Habéis vuelto a Roma, donde recibisteis vuestra formación sacerdotal, para revivir las profundas experiencias que han forjado vuestra identidad y alimentado vuestra espiritualidad sacerdotal. Gracias a vuestros estudios en la ciudad eterna, habéis podido encontrar, de un modo único, la tradición viva de la Iglesia y el misterio de su unidad católica, fundada en el testimonio de los Apóstoles y garantizada por el ministerio del Sucesor de Pedro. Frente a numerosas y preocupantes tendencias a la polarización y a la división en el seno de la sociedad, hoy es más urgente que nunca que los sacerdotes sean servidores y testigos de la comunión sobrenatural con Dios y con los demás, que constituye el corazón mismo de nuestra pertenencia a la Iglesia. Ojalá que estos días de recuerdo y acción de gracias fortalezcan vuestra decisión de ser ministros fieles de la Iglesia y buenos pastores del rebaño de Cristo en Estados Unidos.
El Pontificio Colegio Norteamericano se fundó en una época en que los católicos eran una pequeña minoría en Estados Unidos, constituida sobre todo por inmigrantes. Hoy, gracias a la obra incansable de generaciones de sacerdotes, religiosos y laicos, la Iglesia en vuestro país posee inmensos recursos para proclamar el Evangelio y contribuir con la rica herencia de la doctrina moral y social de la Iglesia a los grandes debates que están modelando el futuro de vuestra nación.
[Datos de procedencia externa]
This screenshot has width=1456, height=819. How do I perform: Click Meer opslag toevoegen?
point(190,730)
El gran desafío que afrontan ahora los católicos de Estados Unidos en todos los sectores de la vida nacional y de la cultura consiste en dar un testimonio público común y convincente de las verdades sobre la persona humana y la comunidad humana, que han sido reveladas por Dios, son accesibles a la razón y están recogidas en los documentos fundamentales de vuestra República. Espero que el Colegio, formando a predicadores del Evangelio inteligentes, sabios y santos, responda plenamente a este desafío y ejerza un influjo constructivo y profético para la renovación moral de la sociedad norteamericana.
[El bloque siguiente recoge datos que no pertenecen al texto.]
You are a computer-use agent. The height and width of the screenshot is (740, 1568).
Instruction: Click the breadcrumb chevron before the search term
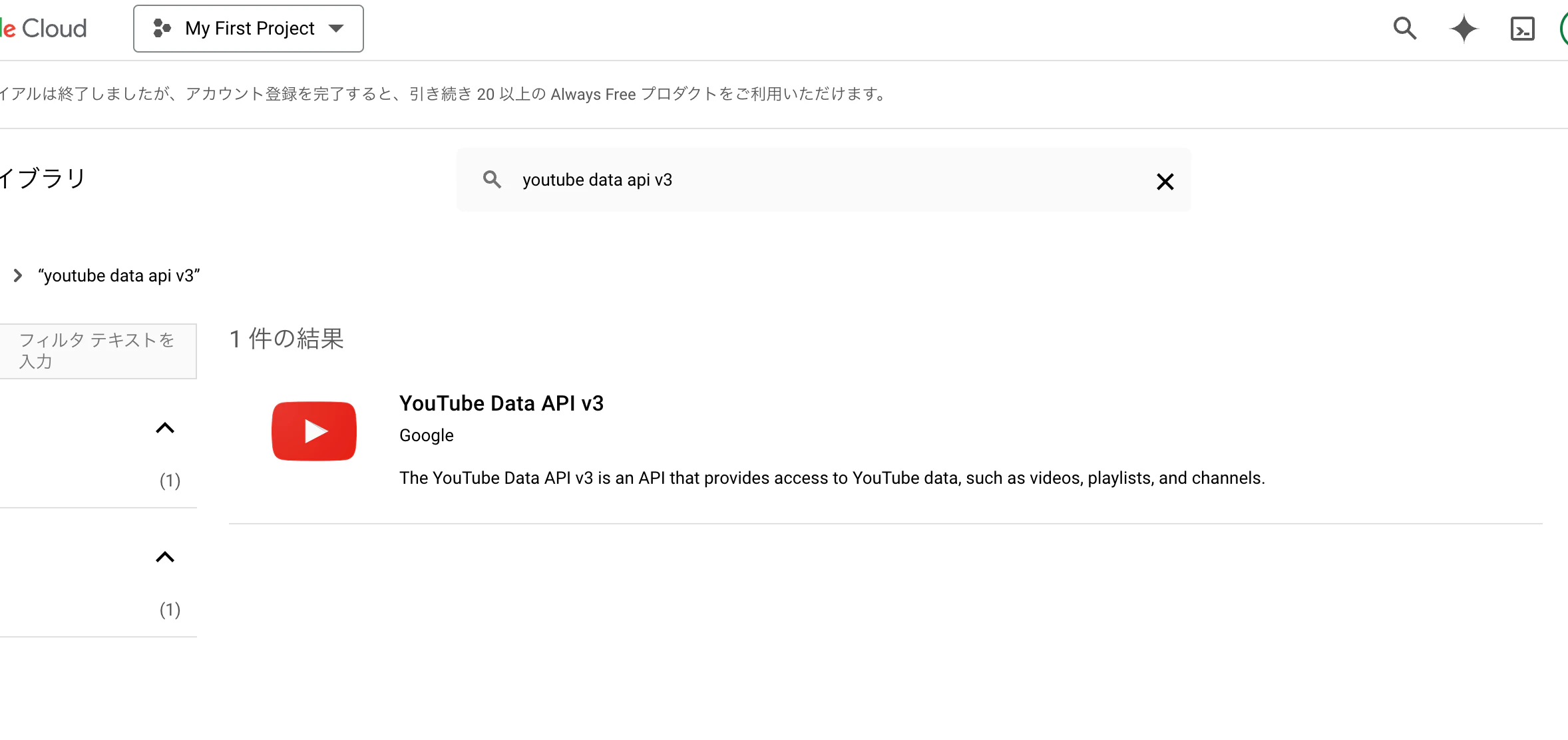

Queridos amigos, al acercarnos al alba del tercer milenio cristiano, pido a Dios que seáis heraldos cada vez más fieles y celosos de Jesucristo, «el mismo ayer, hoy y siempre» (Hb 13, 8). Encomendándoos a todos a la intercesión amorosa de María Inmaculada, patrona de vuestro país y de vuestro colegio, os imparto cordialmente mi bendición apostólica como prenda de fortaleza y paz en el Señor.